Question: RW is a special of what process?

Example of a random walk

RW with Drift=0.05

RW with drift is 2

Consequences of non-stationarity

  • Shocks do not “die out”

  • Statistical consequences

  • Non-normal distribution of test statistics

  • Bias in AR coefficients; poor forecast ability

Shocks do not die out

  • Consideer a general AR(1): \(y_t=b y_{t-1}+\epsilon_t\)
  • Can be expressed as an MA(q): \(y_t=b^t y_0+\epsilon_t+b\epsilon_{t-1}+b^2\epsilon_{t-2}+. . .+\\b^{t-2}\epsilon_2+b^{t-1}\epsilon_1\)

The impact of shocks (disturbances) will depend on values of \(b\).
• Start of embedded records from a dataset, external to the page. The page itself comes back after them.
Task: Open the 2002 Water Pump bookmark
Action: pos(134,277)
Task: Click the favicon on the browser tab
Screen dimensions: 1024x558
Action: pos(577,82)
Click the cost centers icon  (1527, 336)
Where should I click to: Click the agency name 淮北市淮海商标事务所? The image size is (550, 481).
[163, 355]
\(y_t=b^t y_0+\epsilon_t+b\epsilon_{t-1}+b^2\epsilon_{t-2}+. . .+\\b^{t-2}\epsilon_2+b^{t-1}\epsilon_1\)

Three cases

  1. \(b<0\), \(b^t\) →0 as \(t\) →∞ , so the effects of a shock will diminish as time elapses

  2. \(b=1\), \(b^t=1\) for all t; effect persists, \(y_t=y_0+\sum_{i=1}^{n}\epsilon_{t-i}\) variance grows indefinitely with time.
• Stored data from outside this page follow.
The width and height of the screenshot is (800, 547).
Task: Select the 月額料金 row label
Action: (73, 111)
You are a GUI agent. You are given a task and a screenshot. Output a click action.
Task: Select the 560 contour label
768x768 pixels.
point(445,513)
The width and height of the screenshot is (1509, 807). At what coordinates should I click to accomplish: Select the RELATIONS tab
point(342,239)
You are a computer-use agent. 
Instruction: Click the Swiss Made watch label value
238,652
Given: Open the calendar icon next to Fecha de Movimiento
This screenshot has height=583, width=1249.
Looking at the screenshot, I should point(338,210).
  3. \(b>1\), shocks become more influential over time.

Statistical consequences of nonstationarity

  • Non-normal distribution of test statistics

  • Bias in autorregressive coefficients (b’s);

  • we might mistakenly estimate an AR(1),

  • deficient forecast

  • Usual confidence intervals for coefficients not valid

Statistical consequences of non-stationary for multivariate regressions

  • For example, two unrelated nonstationary series \(y\) and \(x\) might appear to be related through a standard OLS regression

  • Hight \(R^2\)

  • t-statistics that appear to be siginficant

  • The true test: are the regression residuals stationary? (i-e., long-run equilibrium relationship between \(y\) and \(z\))

Spurious regression practical exercise:

Simulate two random walk series: \(y\) and \(z\) (each with its two disturbances, and either can have drift or not)
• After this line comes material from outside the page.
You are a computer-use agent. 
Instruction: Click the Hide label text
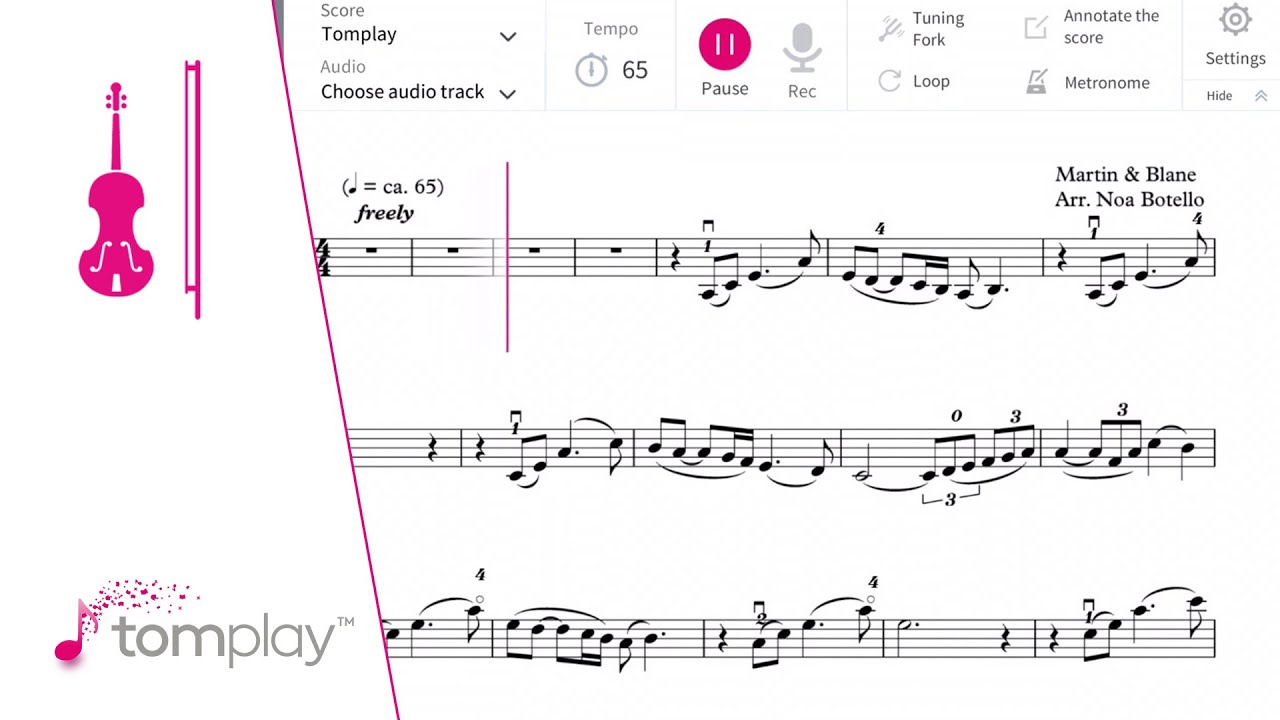click(x=1219, y=96)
  • Note by construction, they are unrelated
  • Run OLS regression of \(y\) on \(z\), evaluate coefficients, \(R^2\), and plot residulas

Testing for non-stationarity

  • Recall AR(1) model: \(y_t=by_{t-1}+\epsilon_t\)

  • Special case: RW, when \(b=1\)

  • Sationarity requires \(b<1\)

  • Generalizing to AR(p) :

    • Roots of the polynomial below must all be \(>1\) in abs value \(1-b_1Z-b_2Z^2-b_3Z^3-\dots -b_pZ^p\)

    If one of the roots=1, then y is said to have a unit root

  • AR(1) model : \(y_t=by_{t-1}+\epsilon_t\)

  • Can test for whether \(y\) is a driftless random walk:

  • \(H_0: b=1\) Or, equaivalently: \(\Delta y_t=\Psi y_{t-1}+\epsilon_t\), \(\Psi=b-1\)

\(H_0: \Psi=0\) - This the ‘Dickey-Fuller’ (DF) test: - Regress \(\Delta y\) on its lag, test for significance of coefficient.

Can extend simple DF test in previous slide:

  • Intercept: \(\Delta y_t=\mu+\Psi y_{t-1}+\epsilon_t\)
  • Intercept and time trend: \(\Delta y_t=\mu+\Psi y_{t-1}+\alpha t+\epsilon_t\)
  • In all three cases, \(H_0:\Psi=0;\) \(y\) has a unit root

Rejecting the unit root test =

find that \(y\) is stationary

Note: critical values for the \(t-statistics\) of \(b\) will vary depending on whether intercept, trend are included.

Some terminology

  • Order of integration: number of times a series \(y\) must be differenced to become stationary
  • Thus, if \(y\) is “integrated of order zero”, \(I(0)\), then it is stationary (no differencing needed).
  • That is, it is stationary in levels
  • If \(y\) is \(I(1)\), then its first difference (\(\Delta y\)) is stationary \(\dots\) and so on \(\dots\)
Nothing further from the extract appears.